И, как это бывает в спортивных, допустим, соревнованиях, никому вообще не желая уступать желанное первенство всё-таки поделил, для себя, в основном, любимого, это первое место со мной, смирил себя, как умел, сдержал, пересилил, хотя всегда был готов к бунту.
Ревность его, хроническая, чудовищная иногда, не знающая ни меры, ни тактичности, ни приличий, надо честно заметить, была, вопреки людской, только творческой.
Губанов, при всех издержках и свойствах неизъяснимых, парадоксальных даже, характера своего, был достаточно щедр и умён, чтобы не распространять свой, одному ему нужный, соревновательский пыл ещё и на многочисленные жизненные аспекты.
Но так ему всё же хотелось быть главным, главнейшим, быть у всех на устах, обеими ногами прочно стоять на этом самом, поди же ты, первом спортивном месте, что я, совершенно, искренне, равнодушный, так я устроен, и тогда, и теперь, тем более, ко всяческому дележу, охотно прощал ему эти дворовые, может, ухватки.
Самым важным всегда для меня было то, что его небывалая одарённость, всеми вокруг ощущаемая мгновенно, прямо-таки лучилась, била вдруг из него какими-то мистическими, фантастическими, электрическими разрядами, что был он чудесен, весь в сиянии этого света, исходившего от него постоянно, света поэзии.
Я даже им любовался порой так был он хорош, так радовался своей стремительной, звонкой славе.

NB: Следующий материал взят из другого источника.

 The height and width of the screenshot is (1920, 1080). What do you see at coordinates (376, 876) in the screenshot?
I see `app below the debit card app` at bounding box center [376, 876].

Молодой Губанов, так вышло, так сложилось, и так ведь бывает в поэзии, это вершинный, несмотря на возраст, Губанов.
Такого в нём вскоре, всего-то через несколько бурных лет, не было больше меж нами жил совсем другой человек.
Взлёт губановский ввысь, к небесам осиянным, загадка, феномен.

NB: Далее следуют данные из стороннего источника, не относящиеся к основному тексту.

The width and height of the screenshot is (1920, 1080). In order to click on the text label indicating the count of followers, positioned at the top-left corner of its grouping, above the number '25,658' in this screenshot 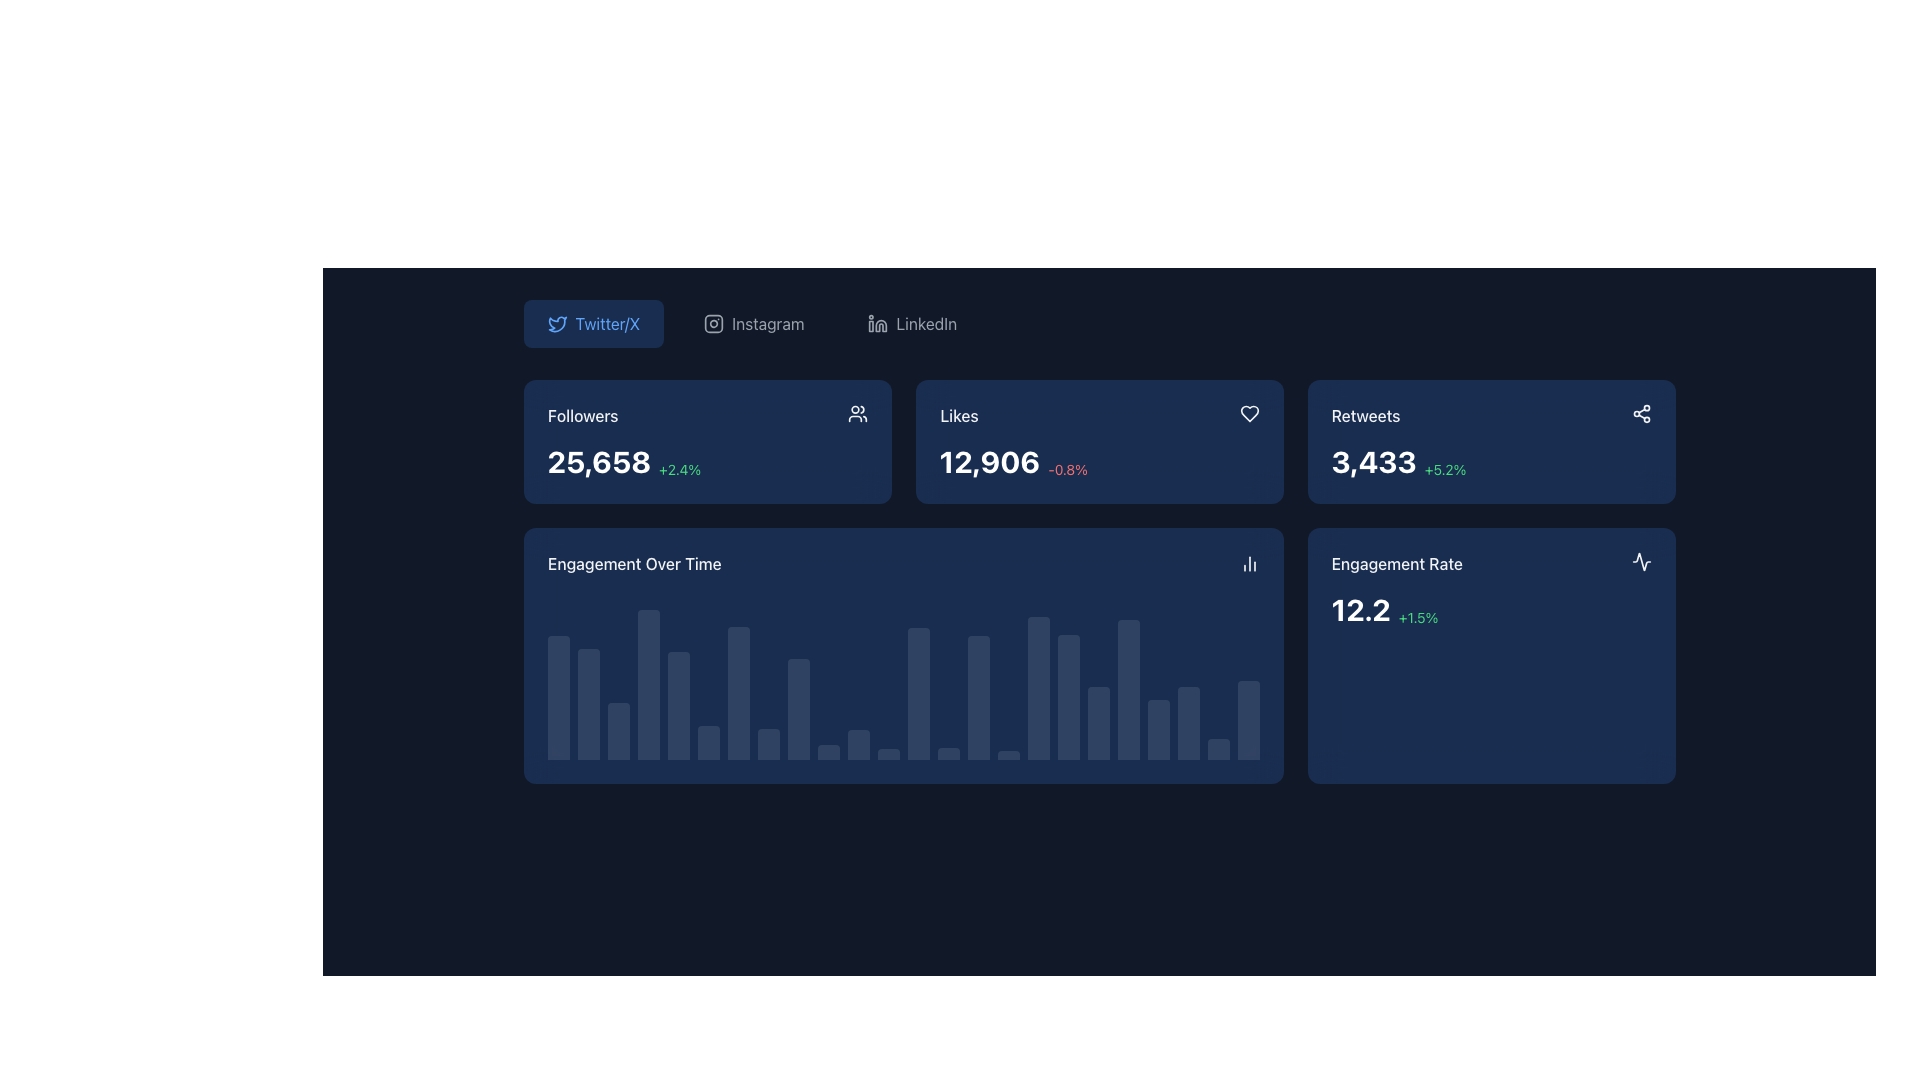, I will do `click(581, 415)`.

Для литературоведов, понятно. Прежде всего.
Предстоит им ещё покряхтеть, как положено с запозданием, предстоит ещё поломать свои головы, слишком уж занятые тем, что выгоднее для них, что удобнее в ситуации, называемой ими, при власти любой, как положено, "литературной", а на деле всегда конъюнктурной и далёкой весьма от того, что действительно литература, предстоит им ещё размышлять над загадкою этой давнишней. Как нарочно, она отложена в долгий ящик, ну точно, для них.
Не для меня же, право!
Я-то в годы младые наши знал его, как никто, и когда-нибудь, полагаю, ещё расскажу об этом.

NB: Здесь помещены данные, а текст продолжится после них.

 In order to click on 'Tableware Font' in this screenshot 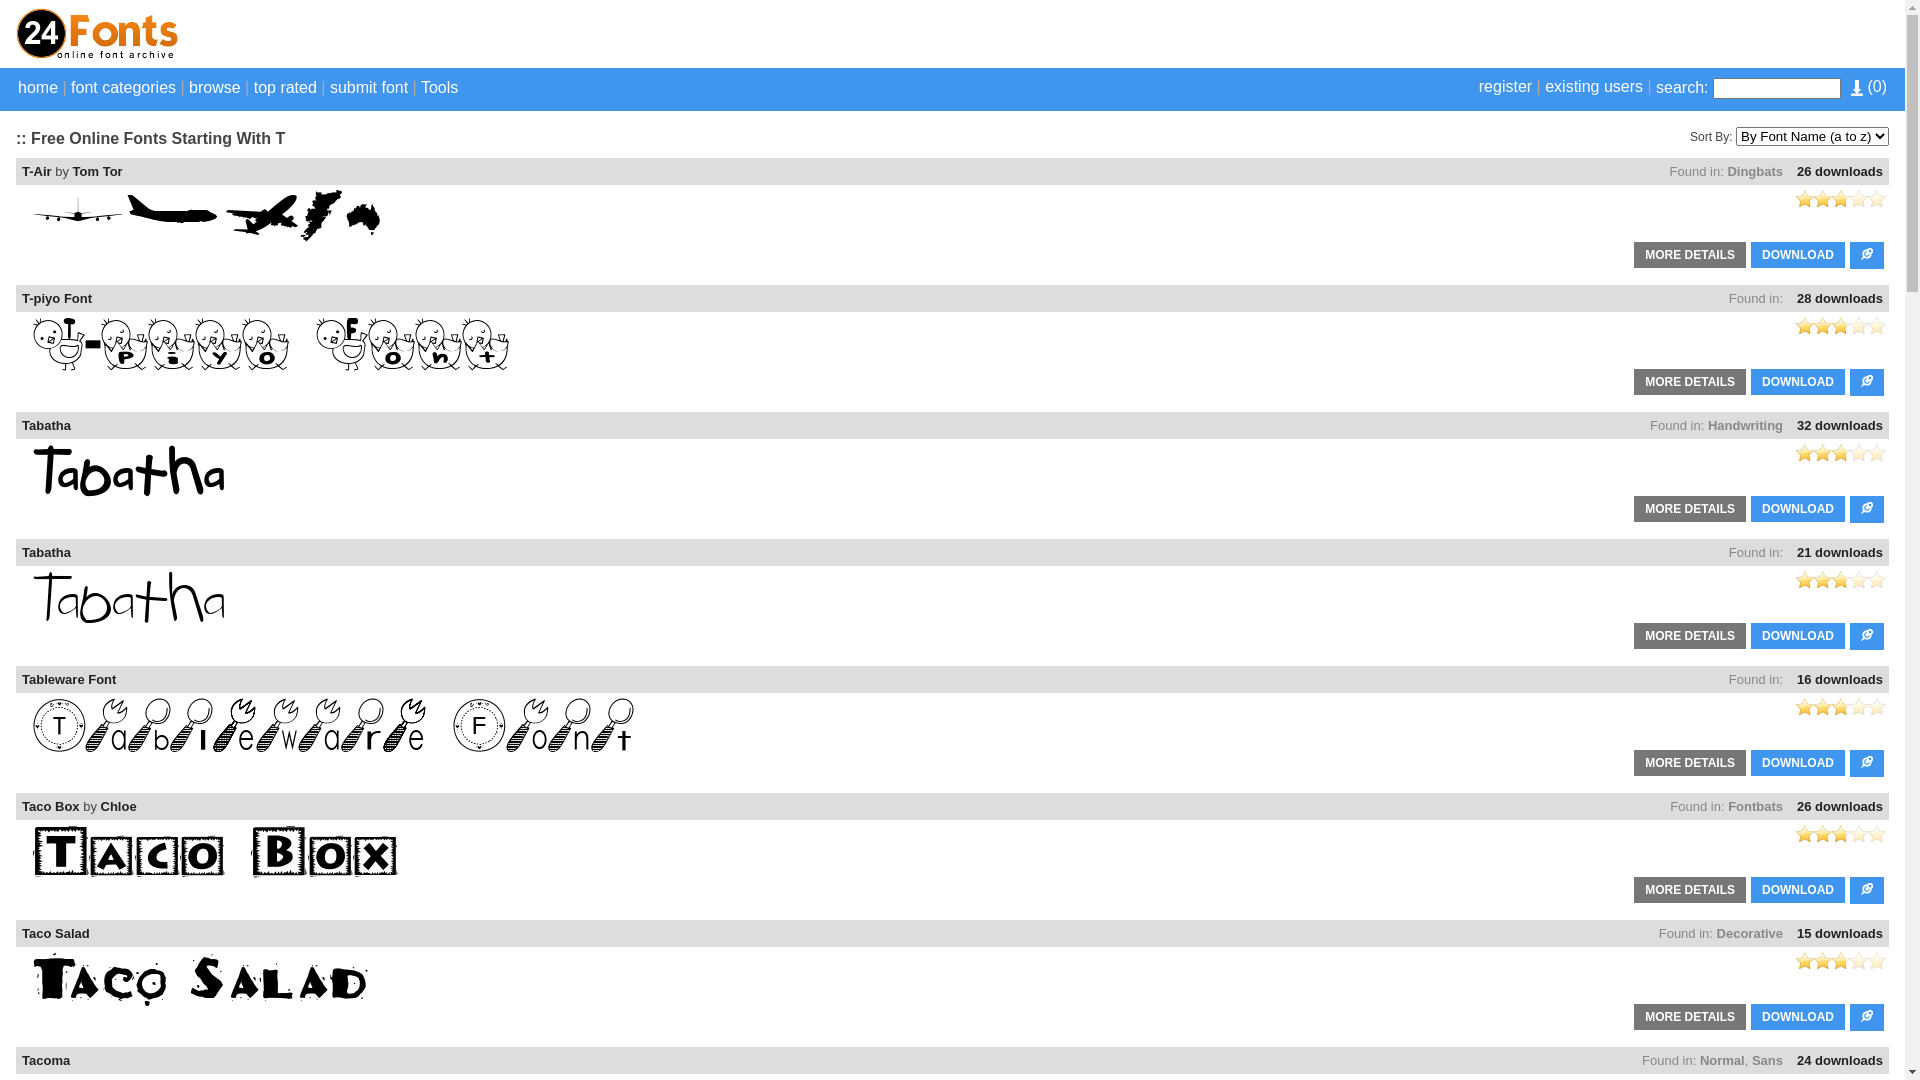, I will do `click(22, 678)`.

Сформировались мы оба с Губановым одновременно, параллельно как-то, причём совершенно ведь независимо, вот в чём штука, один от другого, надо помнить, довольно рано.
Написал и подумал вдруг почему же "довольно рано"? Нет, как раз очень рано. Верней и прямей: небывало рано.
С этим когда-нибудь ещё долго будут потомки разбираться. А разберутся ли наконец-то вот уж не знаю.
Мы ничего до осени шестьдесят четвёртого года, покуда не познакомились, друг о друге вовсе не знали.
Я жил в Кривом Роге, в провинции, он жил в столице, Москве.
С шестнадцатилетнего возраста я писал серьёзные вещи, отказываться от которых и не думаю, даже сейчас, когда уже столькое сделано за долгие годы работы.
С Губановым аналогичная история. Так-то. И он в шестнадцать-семнадцать лет писал уже вещи, которые потом любила и знала наизусть половина Москвы.
Раннее впрямь развитие, скажут всеядные умники.
Вот-вот. Действительно, раннее. Да не просто ранее. Сразу же определяющее всё дальнейшее творчество.
Помню, поздней, суровой осенью того же, да, именно так, шестьдесят четвёртого, полного встреч, событий, наитий, стихов, наверное в ноябре, потому что было уже холодно, да и снежно, повёл меня Саша Морозов к знаменитому, многими чтимому тогда, в былом, человеку, передовому, из лучших московских, преподавателю переполненного студентами-вольнолюбцами МГУ, критику первоклассному и превосходно владеющему словом, устным и письменным, русским, чистым и точным, литературоведу с громким в шестидесятых, честно заслуженным именем, Владимиру Николаевичу Турбину, своему наставнику и Учителю с буквы большой, не только по Альма матер, но и в жизни, что важно тоже, даже более важно, пожалуй, ибо связано с верой немалой.
Турбин жил в ту пору в каком-то скромном, скромнее некуда, невзрачном, без броских примет, сразу и не разглядишь, толком и не запомнишь, с ходу и не найдёшь, небольшом, кособоком слегка, но достаточно стойком домике, очень московском, даже, вроде бы, деревянном.